PROBLEM STATEMENT: Your response should match the records line for line.

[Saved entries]
○ ○ ○ ○ ○

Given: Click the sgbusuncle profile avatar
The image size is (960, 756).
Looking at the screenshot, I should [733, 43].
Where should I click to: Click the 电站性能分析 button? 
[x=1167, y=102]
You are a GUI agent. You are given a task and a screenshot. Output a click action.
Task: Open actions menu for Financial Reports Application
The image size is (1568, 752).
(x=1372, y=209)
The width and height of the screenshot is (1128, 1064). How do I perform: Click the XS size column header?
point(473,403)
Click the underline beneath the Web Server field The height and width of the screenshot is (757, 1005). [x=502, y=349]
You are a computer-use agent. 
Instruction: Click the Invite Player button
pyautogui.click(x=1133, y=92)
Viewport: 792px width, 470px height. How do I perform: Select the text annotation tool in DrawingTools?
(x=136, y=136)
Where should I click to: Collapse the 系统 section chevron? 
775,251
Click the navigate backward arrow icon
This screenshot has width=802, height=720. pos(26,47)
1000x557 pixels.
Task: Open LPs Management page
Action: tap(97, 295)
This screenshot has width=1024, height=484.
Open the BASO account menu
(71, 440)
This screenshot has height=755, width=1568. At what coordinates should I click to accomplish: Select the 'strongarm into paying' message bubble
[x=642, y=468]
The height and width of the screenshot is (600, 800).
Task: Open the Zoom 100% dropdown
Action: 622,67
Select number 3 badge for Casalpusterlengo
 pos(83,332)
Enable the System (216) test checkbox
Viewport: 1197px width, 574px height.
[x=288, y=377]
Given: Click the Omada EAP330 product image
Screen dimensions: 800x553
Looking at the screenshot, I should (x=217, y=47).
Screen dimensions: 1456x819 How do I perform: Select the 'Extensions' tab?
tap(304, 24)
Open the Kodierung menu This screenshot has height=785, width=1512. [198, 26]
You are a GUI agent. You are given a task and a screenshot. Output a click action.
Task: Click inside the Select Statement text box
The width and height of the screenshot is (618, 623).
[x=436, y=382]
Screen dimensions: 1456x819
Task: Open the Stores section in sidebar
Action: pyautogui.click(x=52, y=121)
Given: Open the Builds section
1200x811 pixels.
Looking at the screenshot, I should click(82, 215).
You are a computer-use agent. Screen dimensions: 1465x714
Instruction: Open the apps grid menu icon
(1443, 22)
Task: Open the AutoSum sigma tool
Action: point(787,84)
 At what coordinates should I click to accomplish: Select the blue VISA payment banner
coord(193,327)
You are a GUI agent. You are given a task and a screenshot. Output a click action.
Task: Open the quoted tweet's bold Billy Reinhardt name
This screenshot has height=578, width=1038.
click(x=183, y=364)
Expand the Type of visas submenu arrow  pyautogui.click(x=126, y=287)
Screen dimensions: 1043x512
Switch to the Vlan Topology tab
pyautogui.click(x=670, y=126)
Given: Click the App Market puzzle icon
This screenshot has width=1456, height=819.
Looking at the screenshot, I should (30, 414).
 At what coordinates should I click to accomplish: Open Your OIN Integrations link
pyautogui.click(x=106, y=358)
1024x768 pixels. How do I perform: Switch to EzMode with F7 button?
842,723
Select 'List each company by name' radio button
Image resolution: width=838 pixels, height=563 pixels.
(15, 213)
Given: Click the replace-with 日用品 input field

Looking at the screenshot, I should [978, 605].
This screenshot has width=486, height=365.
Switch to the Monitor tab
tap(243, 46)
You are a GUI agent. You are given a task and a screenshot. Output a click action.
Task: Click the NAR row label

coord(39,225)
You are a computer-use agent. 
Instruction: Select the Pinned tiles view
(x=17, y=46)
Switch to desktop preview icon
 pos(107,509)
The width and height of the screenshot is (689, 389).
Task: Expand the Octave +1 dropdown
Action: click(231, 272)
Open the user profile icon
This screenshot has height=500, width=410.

○ ○ ○ ○ ○

ANSWER AREA:
Given: Click the sgbusuncle profile avatar
The image size is (960, 756).
Looking at the screenshot, I should [733, 43].
Where should I click to: Click the 电站性能分析 button? 
[x=1167, y=102]
You are a GUI agent. You are given a task and a screenshot. Output a click action.
Task: Open actions menu for Financial Reports Application
The image size is (1568, 752).
(x=1372, y=209)
The width and height of the screenshot is (1128, 1064). How do I perform: Click the XS size column header?
point(473,403)
Click the underline beneath the Web Server field The height and width of the screenshot is (757, 1005). [x=502, y=349]
You are a computer-use agent. 
Instruction: Click the Invite Player button
pyautogui.click(x=1133, y=92)
Viewport: 792px width, 470px height. How do I perform: Select the text annotation tool in DrawingTools?
(x=136, y=136)
Where should I click to: Collapse the 系统 section chevron? 
775,251
Click the navigate backward arrow icon
This screenshot has width=802, height=720. pos(26,47)
1000x557 pixels.
Task: Open LPs Management page
Action: tap(97, 295)
This screenshot has width=1024, height=484.
Open the BASO account menu
(71, 440)
This screenshot has height=755, width=1568. At what coordinates should I click to accomplish: Select the 'strongarm into paying' message bubble
[x=642, y=468]
The height and width of the screenshot is (600, 800).
Task: Open the Zoom 100% dropdown
Action: 622,67
Select number 3 badge for Casalpusterlengo
 pos(83,332)
Enable the System (216) test checkbox
Viewport: 1197px width, 574px height.
[x=288, y=377]
Given: Click the Omada EAP330 product image
Screen dimensions: 800x553
Looking at the screenshot, I should (x=217, y=47).
Screen dimensions: 1456x819 How do I perform: Select the 'Extensions' tab?
tap(304, 24)
Open the Kodierung menu This screenshot has height=785, width=1512. [198, 26]
You are a GUI agent. You are given a task and a screenshot. Output a click action.
Task: Click inside the Select Statement text box
The width and height of the screenshot is (618, 623).
[x=436, y=382]
Screen dimensions: 1456x819
Task: Open the Stores section in sidebar
Action: pyautogui.click(x=52, y=121)
Given: Open the Builds section
1200x811 pixels.
Looking at the screenshot, I should click(82, 215).
You are a computer-use agent. Screen dimensions: 1465x714
Instruction: Open the apps grid menu icon
(1443, 22)
Task: Open the AutoSum sigma tool
Action: point(787,84)
 At what coordinates should I click to accomplish: Select the blue VISA payment banner
coord(193,327)
You are a GUI agent. You are given a task and a screenshot. Output a click action.
Task: Open the quoted tweet's bold Billy Reinhardt name
This screenshot has height=578, width=1038.
click(x=183, y=364)
Expand the Type of visas submenu arrow  pyautogui.click(x=126, y=287)
Screen dimensions: 1043x512
Switch to the Vlan Topology tab
pyautogui.click(x=670, y=126)
Given: Click the App Market puzzle icon
This screenshot has width=1456, height=819.
Looking at the screenshot, I should (30, 414).
 At what coordinates should I click to accomplish: Open Your OIN Integrations link
pyautogui.click(x=106, y=358)
1024x768 pixels. How do I perform: Switch to EzMode with F7 button?
842,723
Select 'List each company by name' radio button
Image resolution: width=838 pixels, height=563 pixels.
(15, 213)
Given: Click the replace-with 日用品 input field

Looking at the screenshot, I should [978, 605].
This screenshot has width=486, height=365.
Switch to the Monitor tab
tap(243, 46)
You are a GUI agent. You are given a task and a screenshot. Output a click action.
Task: Click the NAR row label

coord(39,225)
You are a computer-use agent. 
Instruction: Select the Pinned tiles view
(x=17, y=46)
Switch to desktop preview icon
 pos(107,509)
The width and height of the screenshot is (689, 389).
Task: Expand the Octave +1 dropdown
Action: click(231, 272)
Open the user profile icon
This screenshot has height=500, width=410.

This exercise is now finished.